Authors (including presenting author) :
Lo KC, Lam HW, Chiu TY, Tang NC, So YT
Affiliation :
Physiotherapy department, Caritas Medical Centre
Introduction :
Designated ventilator beds are limited and could not cope with the service demand for patients who need invasive / non-invasive ventilation. A multi-disciplinary respiratory team including respiratory specialist, nurses and physiotherapists was formed in early 2023 to cover and provide holistic care for ventilator patients (both invasive (IMV) and non-invasive (NIV)) whom is outside designated ventilator beds.
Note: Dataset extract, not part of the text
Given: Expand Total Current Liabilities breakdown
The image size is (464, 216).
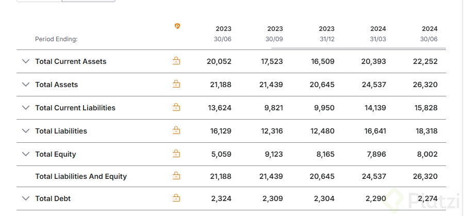Looking at the screenshot, I should [x=26, y=108].
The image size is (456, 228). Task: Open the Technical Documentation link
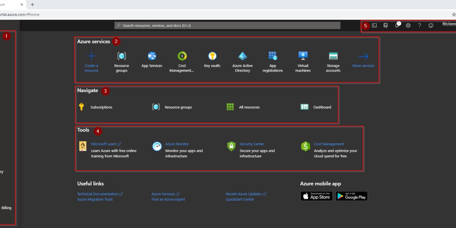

Patients who need mechanical ventilations are triaged into three categories
Category I: good premorbid, good potential for recovery
Category II: fair premorbid, intermediate potential for recovery
Category III: poor premorbid, lower potential for recovery
For category I and II patients
B.D chest physiotherapy, weaning support and early mobilization once condition stable would be provided.
For category III patients
Essential chest physiotherapy, +/- BD chest physiotherapy and maintenance physiotherapy to prevent complication of bed rest would be provided.
Weekly multi-disciplinary ward round was introduced to discuss the care plan of each patient under the program.
Objectives :
1. Improve standard of care for patients on invasive / non-invasive mechanical ventilation.
2. Enhance the communication within the team on patient’s management.
3. Enhance the scope and intensity of PT support for NIV/IMV patients
Methodology :
For the purpose of service review, data were collected from Oct, 2023 to Jan, 2024.
Additionally, for patients who finally independent from mechanical ventilation and follow command, modified functional ambulatory category (MFAC) and hand grip strength were recorded for analysis.
Result & Outcome :
Total 105 (35 female and 70 male) patients were under the program in the review period. Mean age was 78.15±11.6.
Category 1 patient 36%
Category 2 patient 31%
Category 3 patient 33%
A total 986 times BD treatment sessions were provided in weekdays during the 4 months.
17 have been transferred to rehab ward for further training
Mean hand grip strength improved from:
Left hand 13.66 kg to 14.38 kg
Right hand 14.38 kg to 16.09 kg
Although the results have not yet reached statistical significance, a trend of improvement has been shown. It is believed that as sample size increases, a more significant difference could be found.
Upon discharge 72% of the category 1 and 2 patients were able to walk with or without assistance +/- walking aids (MFAC ≥3)
Deconditioning is very common after recovering from life threatening situations in patients who need mechanical ventilation. Advanced age is another risk factor contributing to deterioration in mobility. Therefore, post discharge reconditioning plans for patients with rehabilitation potential are suggested in weekly case rounds to facilitate further training in outpatient or community settings.